Il Papa ha espresso “grande gioia” nel vedere “tanti giovani che camminano verso il sacerdozio”, che sono attenti alla “voce del Signore” e cercano la strada per servire il Signore in questo nostro tempo.
Affrontando il tema, il Vescovo di Roma ha rilevato che questa lettera è quasi “una prima enciclica, con la quale il primo apostolo, vicario di Cristo, parla alla Chiesa di tutti i tempi”.
Pietro – ha precisato il Papa – parla come “primo in nome della Chiesa futura”. Pietro “che ècaduto, che ha negato Gesù e che ha avuto la grazia diessere toccato nel suo cuore e di avere trovato il perdono e un rinnovamento della sua missione”.
In merito alle critiche secondo cui questa Lettera non può essere di Pietro, perché il greco è talmente buono che non può essere di un pescatore del Lago di Galilea, che la struttura ed il pensiero sono sofisticati, Benedetto XVI ha spiegato che alla fine dello Scritto Pietro dice: “Vi scrivo tramite Silvano – dia Silvano”.

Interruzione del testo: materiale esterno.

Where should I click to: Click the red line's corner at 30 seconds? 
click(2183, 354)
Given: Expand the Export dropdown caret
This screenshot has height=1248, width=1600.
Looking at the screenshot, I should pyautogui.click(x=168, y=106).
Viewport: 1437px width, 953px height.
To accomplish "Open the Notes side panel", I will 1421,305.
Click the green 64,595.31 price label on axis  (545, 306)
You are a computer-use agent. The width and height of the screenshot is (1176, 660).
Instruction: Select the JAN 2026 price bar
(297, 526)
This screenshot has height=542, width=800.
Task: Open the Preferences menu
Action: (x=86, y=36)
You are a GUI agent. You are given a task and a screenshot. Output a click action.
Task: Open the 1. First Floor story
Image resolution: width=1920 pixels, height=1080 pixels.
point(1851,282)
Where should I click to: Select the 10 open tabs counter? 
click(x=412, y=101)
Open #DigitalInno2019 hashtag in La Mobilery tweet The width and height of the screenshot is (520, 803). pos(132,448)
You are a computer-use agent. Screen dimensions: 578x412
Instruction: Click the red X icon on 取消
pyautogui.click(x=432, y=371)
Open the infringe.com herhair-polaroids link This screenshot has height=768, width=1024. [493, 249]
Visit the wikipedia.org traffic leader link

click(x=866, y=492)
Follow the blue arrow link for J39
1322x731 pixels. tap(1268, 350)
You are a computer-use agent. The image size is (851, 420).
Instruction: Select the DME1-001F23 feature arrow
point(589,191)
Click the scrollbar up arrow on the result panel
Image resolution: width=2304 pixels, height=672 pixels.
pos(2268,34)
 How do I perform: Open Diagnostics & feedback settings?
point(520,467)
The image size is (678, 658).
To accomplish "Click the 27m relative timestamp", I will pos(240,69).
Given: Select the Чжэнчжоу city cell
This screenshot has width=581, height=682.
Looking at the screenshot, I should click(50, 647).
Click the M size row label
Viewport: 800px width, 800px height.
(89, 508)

Questo tramite mostra che Pietro non è stato solo nello scrivere questa Lettera, e che “non parla come genio individualistico, ma parla proprio nella comunione della Chiesa”.
Secondo il Pontefice è importante anche notare che nella Lettera vengono nominati Silvano e Marco, due persone che appartengono anche alle amicizie di san Paolo. Questo mostra che “non è una teologia esclusivamente petrina contro una teologia paolina, ma è una teologia della Chiesa, della fede della Chiesa”, diversi carismi,diversi temperamenti, “ma tuttavia non sono contrastanti e si uniscono nella comune fede”.
Rilevante per il Pontefice anche il fatto che “san Pietro scrive da Roma” perché “abbiamo già l’inizio del primato concreto collocato a Roma, non solo consegnato dal Signore, ma collocato qui, in questa città, in questa capitale del mondo”.
Il Papa interpreta il passaggio da Gerusalemme a Roma come il passaggio “all’universalità della Chiesa, il passaggio alla Chiesa dei pagani e di tutti i tempi, alla Chiesa anche sempre degli ebrei (…) Gerusalemme/Roma, Chiesa giudeo-cristiana/Chiesa universale”.
Andando avanti nella lectio divina, il Pontefice ha spiegato il significato di essere “eletti “ nel senso che “Dio ha pensato a me, ha eletto me come cattolico, me come portatore del suo Vangelo, come sacerdote”.
Parlando dei nostri tempi ha aggiunto che “siamo tentati di dire: non vogliamo essere gioiosi di essere eletti, sarebbe trionfalismo” in realtà i cattolici devono “Essere gioiosi”.
“Dobbiamo essere gioiosi – ha affermato il Papa – perché Dio mi ha dato questa grazia, questa bellezza di conoscere la pienezza della verità di Dio, la gioia del suo amore”.
Parlando dell’eredità e del futuro Benedetto XVI ha sottolineato che “essendo cristiani, sappiamo che nostro è il futuro e l’albero della Chiesa non è un albero morente, ma l’albero che cresce sempre di nuovo”.
Quindi non c’è motivo di lasciarsi impressionare – come ha detto Papa Giovanni – dai ”profeti di sventura”, perché “La Chiesa si rinnova sempre, rinasce sempre. Il futuro è nostro”.
Il Vescovo di Roma ha illustrato che esiste un falso ottimismo e un falso pessimismo.
“Un falso pessimismo che dice: il tempo del cristianesimo è finito. No: comincia di nuovo!”
“Il falso ottimismo era quello dopo il Concilio, quando i conventi chiudevano, i seminari chiudevano, e dicevano: ma … niente, va tutto bene … No! Non va tutto bene”.
“Dobbiamo riconoscere con sano realismo – ha sottolineato il Papa – che così non va, non va dove si fanno cose sbagliate. Ma anche essere sicuri, allo stesso tempo, che se qua e là la Chiesa muore a causa dei peccati degli uomini, a causa della loro non credenza, nello stesso tempo, nasce di nuovo”.
“Il futuro è realmente di Dio – ha concluso Benedetto XVI – questa è la grande certezza della nostra vita, il grande, vero ottimismo che sappiamo. La Chiesa èl’albero di Dio che vive in eterno e porta in sé l’eternità e la vera eredità: la vita eterna”.